EXERCISE PROMPT:
Leaving the pictures aside, restate all of the data exactly.

Stored records:
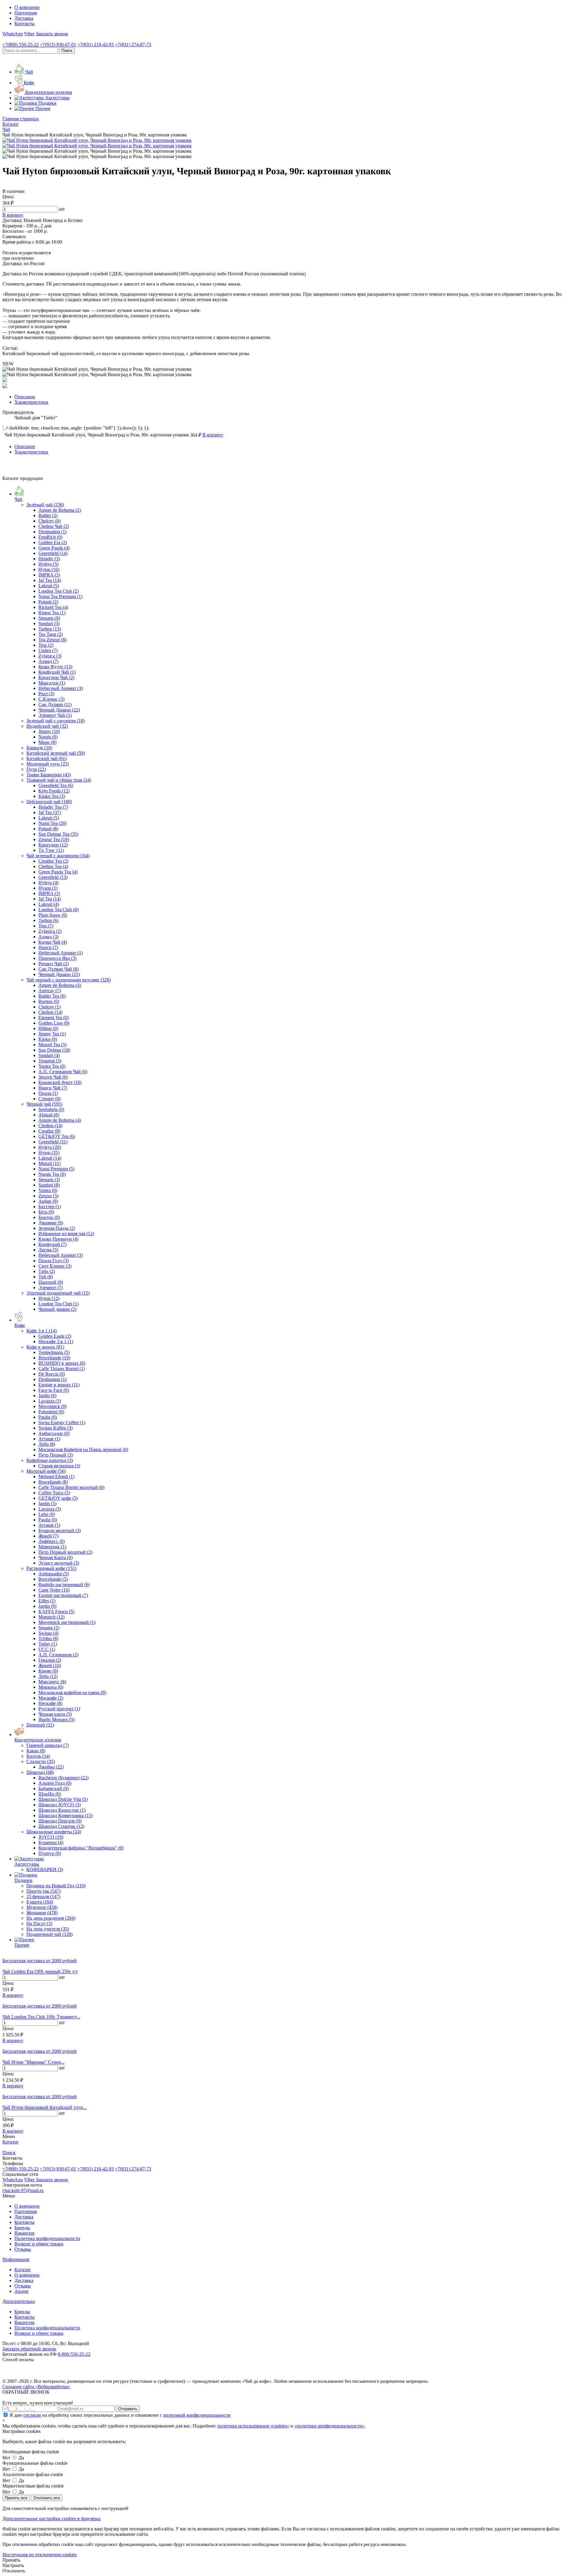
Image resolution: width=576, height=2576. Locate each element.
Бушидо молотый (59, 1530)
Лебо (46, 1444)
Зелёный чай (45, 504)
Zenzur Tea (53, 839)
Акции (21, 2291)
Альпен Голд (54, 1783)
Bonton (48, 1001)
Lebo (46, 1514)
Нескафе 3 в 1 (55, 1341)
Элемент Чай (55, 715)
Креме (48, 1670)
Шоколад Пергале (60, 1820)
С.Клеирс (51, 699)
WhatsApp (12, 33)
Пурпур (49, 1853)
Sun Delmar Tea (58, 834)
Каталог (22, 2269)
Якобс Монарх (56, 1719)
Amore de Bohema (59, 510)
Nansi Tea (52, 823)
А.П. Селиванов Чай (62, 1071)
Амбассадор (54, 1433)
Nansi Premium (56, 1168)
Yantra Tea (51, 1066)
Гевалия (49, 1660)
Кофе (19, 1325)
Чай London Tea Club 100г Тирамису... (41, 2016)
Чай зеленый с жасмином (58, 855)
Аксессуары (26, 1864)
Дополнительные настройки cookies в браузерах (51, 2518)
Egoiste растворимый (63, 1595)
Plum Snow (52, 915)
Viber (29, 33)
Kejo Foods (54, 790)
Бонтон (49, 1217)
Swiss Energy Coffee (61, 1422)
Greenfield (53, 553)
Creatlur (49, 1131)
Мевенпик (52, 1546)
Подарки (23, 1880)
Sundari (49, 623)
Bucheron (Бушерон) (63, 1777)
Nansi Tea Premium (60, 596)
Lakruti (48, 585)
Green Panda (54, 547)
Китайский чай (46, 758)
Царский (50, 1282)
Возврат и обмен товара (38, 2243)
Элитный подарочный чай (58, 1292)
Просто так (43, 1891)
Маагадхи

REPLY TO THE TASK:
Image resolution: width=576, height=2576. Locate each element.
Бушидо молотый (59, 1530)
Лебо (46, 1444)
Зелёный чай (45, 504)
Zenzur Tea (53, 839)
Акции (21, 2291)
Альпен Голд (54, 1783)
Bonton (48, 1001)
Lebo (46, 1514)
Нескафе 3 в 1 (55, 1341)
Элемент Чай (55, 715)
Креме (48, 1670)
Шоколад Пергале (60, 1820)
С.Клеирс (51, 699)
WhatsApp (12, 33)
Пурпур (49, 1853)
Sun Delmar Tea (58, 834)
Каталог (22, 2269)
Якобс Монарх (56, 1719)
Amore de Bohema (59, 510)
Nansi Tea (52, 823)
А.П. Селиванов Чай (62, 1071)
Амбассадор (54, 1433)
Nansi Premium (56, 1168)
Yantra Tea (51, 1066)
Гевалия (49, 1660)
Кофе (19, 1325)
Чай London Tea Club 100г Тирамису... (41, 2016)
Чай зеленый с жасмином (58, 855)
Аксессуары (26, 1864)
Дополнительные настройки cookies в браузерах (51, 2518)
Egoiste растворимый (63, 1595)
Plum Snow (52, 915)
Viber (29, 33)
Kejo Foods (54, 790)
Бонтон (49, 1217)
Swiss Energy Coffee (61, 1422)
Greenfield (53, 553)
Creatlur (49, 1131)
Мевенпик (52, 1546)
Подарки (23, 1880)
Sundari (49, 623)
Bucheron (Бушерон) (63, 1777)
Nansi Tea Premium (60, 596)
Lakruti (48, 585)
Green Panda (54, 547)
Китайский чай (46, 758)
Царский (50, 1282)
Возврат и обмен товара (38, 2243)
Элитный подарочный чай (58, 1292)
Просто так (43, 1891)
Маагадхи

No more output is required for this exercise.